Independently of the causes underlying the evolution and loss of MSCI, the contrasting X-expression patterns in male reproductive tracts of hatchlings versus 4th nymphal stage likely reflect the start of meiosis I. Thus, in hatchlings where dosage compensation is complete (Fig 3A), cell divisions would be largely mitotic (spermatogonia stage). MSCI would start in cells entering meiosis I, resulting in the X-linked expression pattern we observe in reproductive tracts at the 4th nymphal stage (Fig 3A). In accordance with these interpretations, observation of cells from 4th nymphal stage testes reveal the presence of many cells at meiosis I, whereas we could not find a single cell in meiosis I in squashes from testes of male hatchlings (S7 Fig). Finally, it appears that X-linked expression is somewhat elevated in reproductive tracts of adult males as compared to those of 4th nymphal stage males (Fig 3A). This is most likely due to the larger portion of somatic tissues in adult male reproductive tracts, most notably accessory glands, which are very small in all nymphal stages but well developed in adults (Jelisaveta Djordjevic, personal observation, see Fig 1A). Such a pattern is known to also occur in Caenorhabditis elegans, where the X is completely silenced in germ cells and changes in X-linked expression during development are caused by changes in the ratio of somatic to germ cells [56,74,75]. More generally, the observation of reduced X-expression in male gonads without investigation of associated mechanism is typically interpreted as lack of dosage compensation in this tissue [1113,56]. However, as we observe in Timema, dosage compensation in males may well be ubiquitous across tissues and developmental stages in many species, and reduced X-expression patterns would solely be driven by MSCI.

Conclusion

Dosage compensation by upregulation of the single X in males consistently occurs in somatic tissues across development in Timema poppense. By contrast, X-expression in male reproductive tracts is dynamic. It starts with complete dosage compensation in the first nymphal stage, when spermatogonia have not yet entered meiosis I, and is followed by X inactivation in later nymphal stages when most gonadal cells are undergoing meiotic divisions. We suggest that the reduced X-linked expression in testes is solely driven by X chromosome inactivation during meiosis, and does not stem from a lack of dosage compensation in Timema. This is likely generally the case in insects with reduced X-linked expression in testes.

Supporting information

S1 Table. Number of RNA-seq samples per sex, for every developmental stage and tissue.

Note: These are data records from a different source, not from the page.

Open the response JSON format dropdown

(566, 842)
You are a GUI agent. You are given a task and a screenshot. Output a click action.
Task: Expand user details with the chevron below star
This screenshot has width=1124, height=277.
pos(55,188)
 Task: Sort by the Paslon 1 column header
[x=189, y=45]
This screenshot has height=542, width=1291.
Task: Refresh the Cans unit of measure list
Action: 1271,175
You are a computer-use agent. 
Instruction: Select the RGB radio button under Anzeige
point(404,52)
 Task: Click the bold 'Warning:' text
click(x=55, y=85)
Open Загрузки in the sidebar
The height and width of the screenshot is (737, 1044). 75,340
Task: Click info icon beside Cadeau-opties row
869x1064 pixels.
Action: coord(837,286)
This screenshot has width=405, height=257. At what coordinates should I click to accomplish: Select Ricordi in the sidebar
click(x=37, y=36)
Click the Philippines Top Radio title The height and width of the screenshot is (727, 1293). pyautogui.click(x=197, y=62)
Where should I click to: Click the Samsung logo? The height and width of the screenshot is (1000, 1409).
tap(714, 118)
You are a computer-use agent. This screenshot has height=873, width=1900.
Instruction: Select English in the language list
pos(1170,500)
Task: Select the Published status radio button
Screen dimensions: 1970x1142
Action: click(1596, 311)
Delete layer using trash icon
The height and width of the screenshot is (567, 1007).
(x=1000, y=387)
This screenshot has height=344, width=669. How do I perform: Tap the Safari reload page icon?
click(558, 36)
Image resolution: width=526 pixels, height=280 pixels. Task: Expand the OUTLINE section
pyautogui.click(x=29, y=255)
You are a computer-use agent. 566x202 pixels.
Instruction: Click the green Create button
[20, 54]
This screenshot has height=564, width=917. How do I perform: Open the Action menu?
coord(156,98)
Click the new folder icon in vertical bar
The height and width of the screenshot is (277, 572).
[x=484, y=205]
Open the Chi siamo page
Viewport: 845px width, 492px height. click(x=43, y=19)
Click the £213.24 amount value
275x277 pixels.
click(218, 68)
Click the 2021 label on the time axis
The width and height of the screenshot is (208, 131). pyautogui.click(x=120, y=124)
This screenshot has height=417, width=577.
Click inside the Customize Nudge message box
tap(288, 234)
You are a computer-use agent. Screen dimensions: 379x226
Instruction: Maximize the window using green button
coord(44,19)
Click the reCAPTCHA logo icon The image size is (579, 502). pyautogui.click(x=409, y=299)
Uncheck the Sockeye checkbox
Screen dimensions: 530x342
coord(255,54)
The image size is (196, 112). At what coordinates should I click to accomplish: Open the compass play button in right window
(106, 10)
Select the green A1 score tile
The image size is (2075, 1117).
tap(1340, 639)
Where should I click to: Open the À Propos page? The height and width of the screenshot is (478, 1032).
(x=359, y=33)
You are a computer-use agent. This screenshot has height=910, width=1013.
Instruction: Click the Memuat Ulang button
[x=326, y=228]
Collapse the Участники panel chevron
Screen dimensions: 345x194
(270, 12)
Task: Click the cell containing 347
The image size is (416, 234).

https://doi.org/10.1371/journal.pgen.1011615.s001

(XLSX)

S2 Table. Results of Wilcoxon tests where the ratio of male to female average RPKM values were compared between autosomes and the X chromosome within every developmental stage and tissue.

The column “stage” indicates the developmental stage; N1-N4 (1st to 4th nymphal stage), A- adult, the column “tissue” the different tissues, the column; “p.adjusted”- fdr correction of p-values for multiple testing using the Benjamini & Hochberg method (Benjamini and Hochberg 1995).

https://doi.org/10.1371/journal.pgen.1011615.s002

(XLSX)

S3 Table. Results of Wilcoxon tests where average RPKM values were compared for autosomal and X-linked genes for each sex and within each developmental stage and tissue (indicated in the “Tissue” column).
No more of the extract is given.